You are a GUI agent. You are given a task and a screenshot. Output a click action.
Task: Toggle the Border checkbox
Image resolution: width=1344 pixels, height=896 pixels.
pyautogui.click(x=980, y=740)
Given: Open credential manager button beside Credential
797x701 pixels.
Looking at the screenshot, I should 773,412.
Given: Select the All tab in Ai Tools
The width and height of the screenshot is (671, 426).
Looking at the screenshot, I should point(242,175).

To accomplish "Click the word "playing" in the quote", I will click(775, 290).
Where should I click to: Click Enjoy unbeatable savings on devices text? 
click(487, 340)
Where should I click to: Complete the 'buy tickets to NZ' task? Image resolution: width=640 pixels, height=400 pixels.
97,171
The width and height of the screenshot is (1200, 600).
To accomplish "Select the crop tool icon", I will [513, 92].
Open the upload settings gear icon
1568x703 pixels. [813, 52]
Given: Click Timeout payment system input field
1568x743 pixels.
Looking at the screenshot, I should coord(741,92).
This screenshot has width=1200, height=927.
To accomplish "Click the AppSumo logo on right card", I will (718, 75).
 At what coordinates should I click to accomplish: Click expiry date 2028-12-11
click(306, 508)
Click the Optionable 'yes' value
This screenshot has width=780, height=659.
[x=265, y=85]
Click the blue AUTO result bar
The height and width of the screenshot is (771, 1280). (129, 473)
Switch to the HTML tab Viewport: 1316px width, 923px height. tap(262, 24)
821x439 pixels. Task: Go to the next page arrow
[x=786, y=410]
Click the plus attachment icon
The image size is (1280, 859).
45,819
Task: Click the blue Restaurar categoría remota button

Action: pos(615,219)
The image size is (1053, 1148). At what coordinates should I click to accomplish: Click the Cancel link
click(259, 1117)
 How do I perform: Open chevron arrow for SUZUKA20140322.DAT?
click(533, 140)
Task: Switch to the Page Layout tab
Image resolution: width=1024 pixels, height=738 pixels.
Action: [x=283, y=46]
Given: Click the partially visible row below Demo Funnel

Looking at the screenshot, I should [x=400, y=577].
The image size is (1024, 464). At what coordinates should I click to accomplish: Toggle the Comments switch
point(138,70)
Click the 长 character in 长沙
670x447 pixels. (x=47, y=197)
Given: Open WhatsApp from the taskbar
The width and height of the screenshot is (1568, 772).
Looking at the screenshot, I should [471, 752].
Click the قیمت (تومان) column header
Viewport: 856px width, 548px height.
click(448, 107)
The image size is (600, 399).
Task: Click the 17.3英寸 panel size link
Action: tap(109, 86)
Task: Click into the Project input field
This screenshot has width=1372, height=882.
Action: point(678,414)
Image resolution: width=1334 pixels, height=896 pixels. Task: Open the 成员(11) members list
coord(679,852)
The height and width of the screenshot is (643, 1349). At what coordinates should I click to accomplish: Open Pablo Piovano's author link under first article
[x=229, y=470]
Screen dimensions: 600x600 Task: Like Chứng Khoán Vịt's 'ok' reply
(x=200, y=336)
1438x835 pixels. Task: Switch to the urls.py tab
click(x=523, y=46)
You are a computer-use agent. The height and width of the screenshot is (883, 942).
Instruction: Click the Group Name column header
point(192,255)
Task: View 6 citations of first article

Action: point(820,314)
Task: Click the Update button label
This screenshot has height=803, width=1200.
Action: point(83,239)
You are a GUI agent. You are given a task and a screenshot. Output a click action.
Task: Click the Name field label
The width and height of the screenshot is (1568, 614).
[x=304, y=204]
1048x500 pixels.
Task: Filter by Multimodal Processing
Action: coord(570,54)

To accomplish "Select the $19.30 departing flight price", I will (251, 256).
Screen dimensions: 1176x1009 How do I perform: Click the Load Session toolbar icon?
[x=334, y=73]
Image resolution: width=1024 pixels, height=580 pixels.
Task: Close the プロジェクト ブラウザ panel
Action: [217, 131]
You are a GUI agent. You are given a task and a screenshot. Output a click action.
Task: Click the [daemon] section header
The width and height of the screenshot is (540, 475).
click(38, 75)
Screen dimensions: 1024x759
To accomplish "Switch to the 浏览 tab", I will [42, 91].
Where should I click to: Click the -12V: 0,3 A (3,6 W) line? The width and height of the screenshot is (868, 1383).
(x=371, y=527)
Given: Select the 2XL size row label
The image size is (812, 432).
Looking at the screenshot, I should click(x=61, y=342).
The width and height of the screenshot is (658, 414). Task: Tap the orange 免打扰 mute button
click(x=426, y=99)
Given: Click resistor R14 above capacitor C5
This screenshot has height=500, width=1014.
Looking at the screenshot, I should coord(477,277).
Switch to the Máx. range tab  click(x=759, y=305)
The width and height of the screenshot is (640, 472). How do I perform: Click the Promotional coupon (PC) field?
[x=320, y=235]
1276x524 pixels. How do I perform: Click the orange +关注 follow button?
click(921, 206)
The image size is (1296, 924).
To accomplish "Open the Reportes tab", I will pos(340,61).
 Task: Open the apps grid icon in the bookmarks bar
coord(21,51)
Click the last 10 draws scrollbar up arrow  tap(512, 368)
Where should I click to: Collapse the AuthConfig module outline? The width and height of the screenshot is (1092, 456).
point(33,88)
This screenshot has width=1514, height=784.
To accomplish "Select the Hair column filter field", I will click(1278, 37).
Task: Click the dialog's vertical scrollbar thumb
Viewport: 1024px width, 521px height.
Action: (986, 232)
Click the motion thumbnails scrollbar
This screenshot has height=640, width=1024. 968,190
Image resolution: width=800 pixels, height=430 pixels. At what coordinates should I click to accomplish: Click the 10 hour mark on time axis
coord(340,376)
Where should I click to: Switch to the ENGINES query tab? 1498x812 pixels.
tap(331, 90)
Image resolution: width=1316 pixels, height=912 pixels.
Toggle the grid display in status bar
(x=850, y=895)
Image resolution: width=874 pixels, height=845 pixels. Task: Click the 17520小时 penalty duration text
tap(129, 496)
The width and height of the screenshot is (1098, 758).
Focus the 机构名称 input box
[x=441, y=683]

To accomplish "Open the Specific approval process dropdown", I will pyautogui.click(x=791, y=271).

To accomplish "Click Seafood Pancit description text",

▸ **REQUIREMENT**
Taking the lines above, repeat exactly those from the line that contains "Task: Click into the Project input field" through the line that contains "You are a computer-use", and both of those lines as well. Include nothing else.

▸ **OUTPUT**
Task: Click into the Project input field
This screenshot has width=1372, height=882.
Action: point(678,414)
Image resolution: width=1334 pixels, height=896 pixels. Task: Open the 成员(11) members list
coord(679,852)
The height and width of the screenshot is (643, 1349). At what coordinates should I click to accomplish: Open Pablo Piovano's author link under first article
[x=229, y=470]
Screen dimensions: 600x600 Task: Like Chứng Khoán Vịt's 'ok' reply
(x=200, y=336)
1438x835 pixels. Task: Switch to the urls.py tab
click(x=523, y=46)
You are a computer-use agent. The height and width of the screenshot is (883, 942).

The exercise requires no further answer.